To be clear, my father has always made it very clear how much he regrets that I was not born a boy. He has told me throughout my life that if I were a son, I would have fulfilled my obligations much better than I have done.
Anonymous
Post 10/31/2022 10:06     Subject: Destitute father

Anonymous wrote:Let me guess, you’re the only daughter? The siblings who won’t help are brothers, right?

I was in a similar situation with my own Dad. The best thing you can do is try to find subsidized housing. The suggestion to contact your local agency on aging is a good one.

As much as you want to be a good daughter, you need to protect yourself and your children. Female caregivers often suffer ill health due to the demands on them.

It makes me angry when daughters are expected to handle things while sons are not. Why do we let this happen? We need to change these expectations for the next generation. I expect my sons to bear the same load as my daughters.


I'm a guy and I take care of my elderly mom with no help from my sister, so get stuffed with your ignorant prejudices.
Anonymous
Post 10/31/2022 10:05     Subject: Destitute father

Anonymous wrote:Im not the only girl but I am the eldest. Growing up, it was my job to take care of my siblings. As an adult, it became my job to take care of my father.


What BS. You suck, Above PP, and I sure hope you don’t have any daughters.
Anonymous
Post 10/31/2022 09:34     Subject: Destitute father

Anonymous wrote:Im not the only girl but I am the eldest. Growing up, it was my job to take care of my siblings. As an adult, it became my job to take care of my father.

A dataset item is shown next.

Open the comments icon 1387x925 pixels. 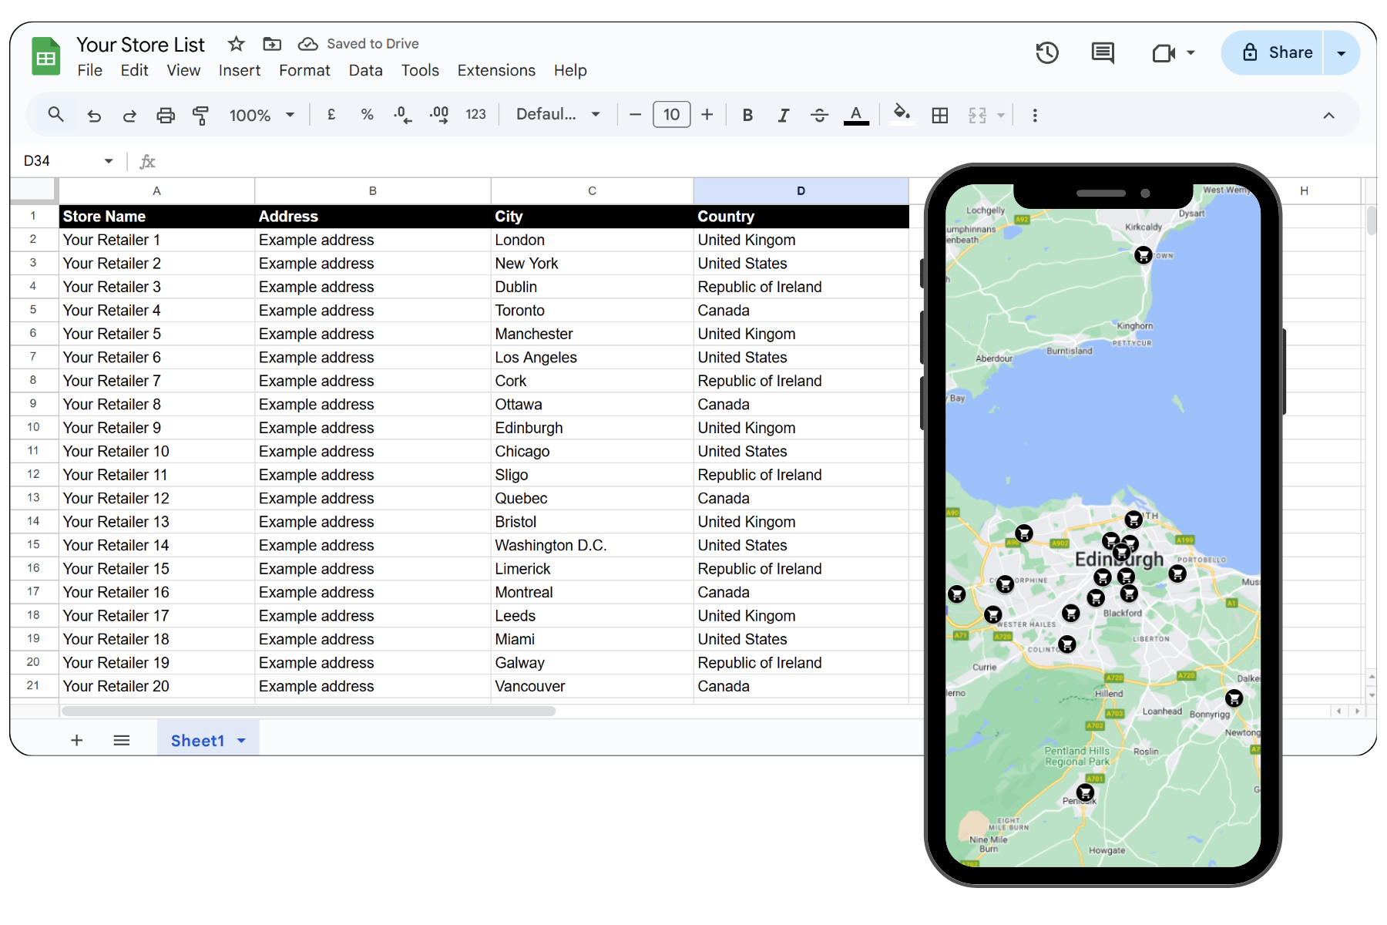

Sorry, that's bs. I know you said it's your "culture" but you're in America now. Your parents (even grandmother) chose to come to America. You have no obligation to follow the culture your parents CHOSE to remove you from.
Anonymous
Post 10/31/2022 09:25     Subject: Destitute father

Im not the only girl but I am the eldest. Growing up, it was my job to take care of my siblings. As an adult, it became my job to take care of my father.
Anonymous
Post 10/31/2022 09:14     Subject: Destitute father

Let me guess, you’re the only daughter? The siblings who won’t help are brothers, right?

I was in a similar situation with my own Dad. The best thing you can do is try to find subsidized housing. The suggestion to contact your local agency on aging is a good one.

As much as you want to be a good daughter, you need to protect yourself and your children. Female caregivers often suffer ill health due to the demands on them.

It makes me angry when daughters are expected to handle things while sons are not. Why do we let this happen? We need to change these expectations for the next generation. I expect my sons to bear the same load as my daughters.